[Source document]

Their method estimated there were 45,900 people with HIV in Guntur, compared to the estimate of 112,600 reached by the official method, which uses data from ante-natal clinics, sexually transmitted infection clinics and public hospitals, the study said.

Dandona said he believed there was no intentional effort to inflate the numbers, but the official method, known as sentinel surveillance, gave a flawed picture because the amount of HIV-positive people reporting to these clinics and hospitals was not representative of their true numbers in the population.

This is because patients at public hospitals are generally from poorer segments of the population where HIV infection rates are higher, and the fact that HIV/AIDS sufferers are referred there from private institutions, artificially raising their percentage.

While the report does not calculate the total number of HIV/AIDS sufferers in India, Dandona said his team believes the actual number to be between 3.2 million to 3.5 million adults. The government says there are 5.2 million infected adults and the United Nations estimates that 5.7 million Indians, including children, are infected.

[/Source document]

Parts of the exercise:
#1 According to the passage on HIV estimates in Guntur, why did the official sentinel surveillance method give a flawed picture of the number of people with HIV?
#2 Transcribe the passage on HIV estimates in Guntur word for word, from "While the report" to "children, are infected.".

[Provided information]

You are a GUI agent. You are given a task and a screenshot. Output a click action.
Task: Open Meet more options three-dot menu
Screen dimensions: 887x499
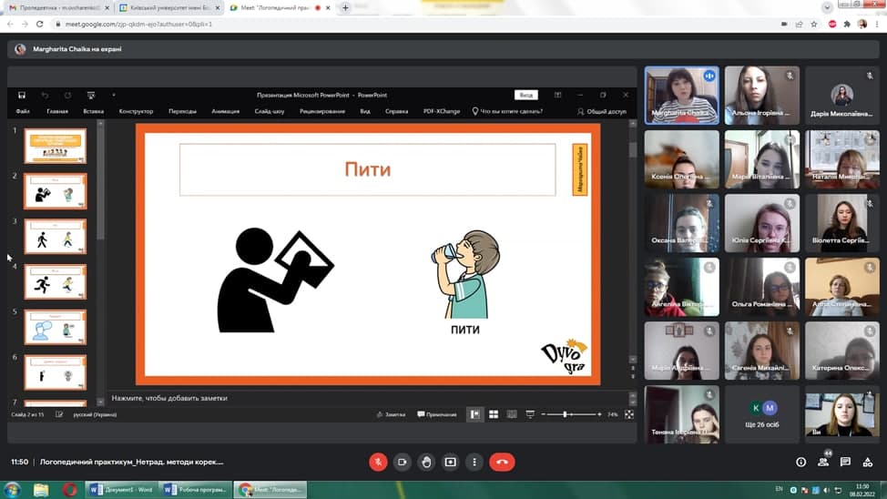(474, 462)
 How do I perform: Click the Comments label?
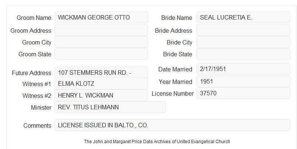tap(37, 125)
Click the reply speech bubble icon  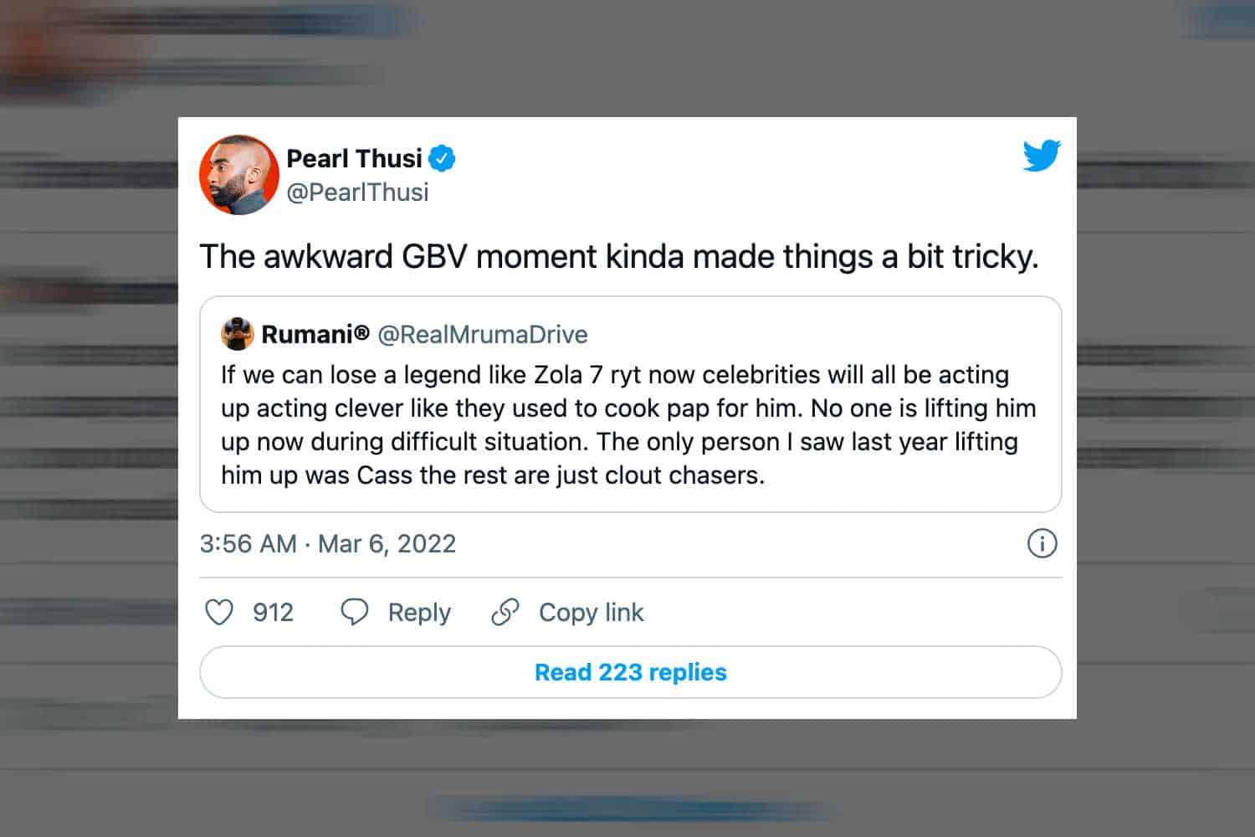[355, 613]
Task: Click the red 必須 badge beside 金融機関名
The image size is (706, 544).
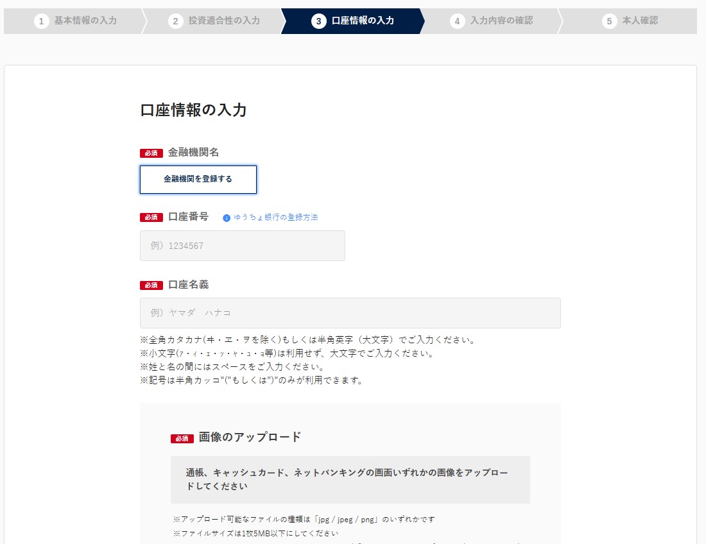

[/Provided information]

Responses for each task:
#1 The number of HIV-positive people reporting to the clinics and hospitals did not represent their true numbers in the population. Public hospital patients generally come from poorer groups, where HIV infection rates are higher. HIV/AIDS sufferers are also referred to public hospitals from private institutions, which artificially raises their share.

#2
While the report does not calculate the total number of HIV/AIDS sufferers in India, Dandona said his team believes the actual number to be between 3.2 million to 3.5 million adults. The government says there are 5.2 million infected adults and the United Nations estimates that 5.7 million Indians, including children, are infected.